● **YOUR TASK**
After locating the line with "The height and", reproduce it and all following lines of the listing below exactly, stopping only at the final line.

※

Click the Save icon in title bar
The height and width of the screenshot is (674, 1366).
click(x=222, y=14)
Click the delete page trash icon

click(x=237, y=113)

※

● **ANSWER BOX**
The height and width of the screenshot is (674, 1366).
click(x=222, y=14)
Click the delete page trash icon

click(x=237, y=113)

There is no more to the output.